Rewrite the records below, changing every "Given:" to "Instruction:" and leaving everything else the same.

[Dataset rows]
-- begin --

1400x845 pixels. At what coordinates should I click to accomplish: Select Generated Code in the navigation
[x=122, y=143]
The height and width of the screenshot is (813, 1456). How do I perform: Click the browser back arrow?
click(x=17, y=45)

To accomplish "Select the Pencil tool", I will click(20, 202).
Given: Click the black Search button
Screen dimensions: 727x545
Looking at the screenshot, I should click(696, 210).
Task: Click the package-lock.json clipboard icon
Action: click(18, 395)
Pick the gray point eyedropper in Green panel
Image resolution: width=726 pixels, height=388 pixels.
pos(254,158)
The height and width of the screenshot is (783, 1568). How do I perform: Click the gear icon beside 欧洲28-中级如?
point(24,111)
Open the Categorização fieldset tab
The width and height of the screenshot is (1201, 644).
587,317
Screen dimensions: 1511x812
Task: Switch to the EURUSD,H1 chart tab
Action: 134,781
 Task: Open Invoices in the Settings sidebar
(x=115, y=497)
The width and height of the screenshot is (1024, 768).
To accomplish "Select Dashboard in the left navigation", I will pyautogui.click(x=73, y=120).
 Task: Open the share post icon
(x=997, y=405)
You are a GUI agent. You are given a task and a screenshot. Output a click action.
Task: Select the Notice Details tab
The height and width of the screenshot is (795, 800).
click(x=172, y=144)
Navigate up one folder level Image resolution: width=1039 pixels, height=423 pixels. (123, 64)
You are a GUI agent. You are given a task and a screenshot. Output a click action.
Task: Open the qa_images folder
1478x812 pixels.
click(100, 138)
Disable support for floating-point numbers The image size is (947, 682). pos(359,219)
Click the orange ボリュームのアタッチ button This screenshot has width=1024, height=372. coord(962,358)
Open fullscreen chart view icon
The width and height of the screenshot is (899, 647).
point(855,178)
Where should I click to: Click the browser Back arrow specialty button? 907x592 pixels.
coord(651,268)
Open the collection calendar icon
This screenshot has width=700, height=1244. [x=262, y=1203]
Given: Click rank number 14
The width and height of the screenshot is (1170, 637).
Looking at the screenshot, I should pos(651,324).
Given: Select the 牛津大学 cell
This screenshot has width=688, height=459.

-- end --

# Result of this task
1400x845 pixels. At what coordinates should I click to accomplish: Select Generated Code in the navigation
[x=122, y=143]
The height and width of the screenshot is (813, 1456). How do I perform: Click the browser back arrow?
click(x=17, y=45)

To accomplish "Select the Pencil tool", I will click(20, 202).
Instruction: Click the black Search button
Screen dimensions: 727x545
Looking at the screenshot, I should click(696, 210).
Task: Click the package-lock.json clipboard icon
Action: click(18, 395)
Pick the gray point eyedropper in Green panel
Image resolution: width=726 pixels, height=388 pixels.
pos(254,158)
The height and width of the screenshot is (783, 1568). How do I perform: Click the gear icon beside 欧洲28-中级如?
point(24,111)
Open the Categorização fieldset tab
The width and height of the screenshot is (1201, 644).
587,317
Screen dimensions: 1511x812
Task: Switch to the EURUSD,H1 chart tab
Action: 134,781
 Task: Open Invoices in the Settings sidebar
(x=115, y=497)
The width and height of the screenshot is (1024, 768).
To accomplish "Select Dashboard in the left navigation", I will pyautogui.click(x=73, y=120).
 Task: Open the share post icon
(x=997, y=405)
You are a GUI agent. You are given a task and a screenshot. Output a click action.
Task: Select the Notice Details tab
The height and width of the screenshot is (795, 800).
click(x=172, y=144)
Navigate up one folder level Image resolution: width=1039 pixels, height=423 pixels. (123, 64)
You are a GUI agent. You are given a task and a screenshot. Output a click action.
Task: Open the qa_images folder
1478x812 pixels.
click(100, 138)
Disable support for floating-point numbers The image size is (947, 682). pos(359,219)
Click the orange ボリュームのアタッチ button This screenshot has width=1024, height=372. coord(962,358)
Open fullscreen chart view icon
The width and height of the screenshot is (899, 647).
point(855,178)
Where should I click to: Click the browser Back arrow specialty button? 907x592 pixels.
coord(651,268)
Open the collection calendar icon
This screenshot has width=700, height=1244. [x=262, y=1203]
Instruction: Click rank number 14
The width and height of the screenshot is (1170, 637).
Looking at the screenshot, I should pos(651,324).
Instruction: Select the 牛津大学 cell
This screenshot has width=688, height=459.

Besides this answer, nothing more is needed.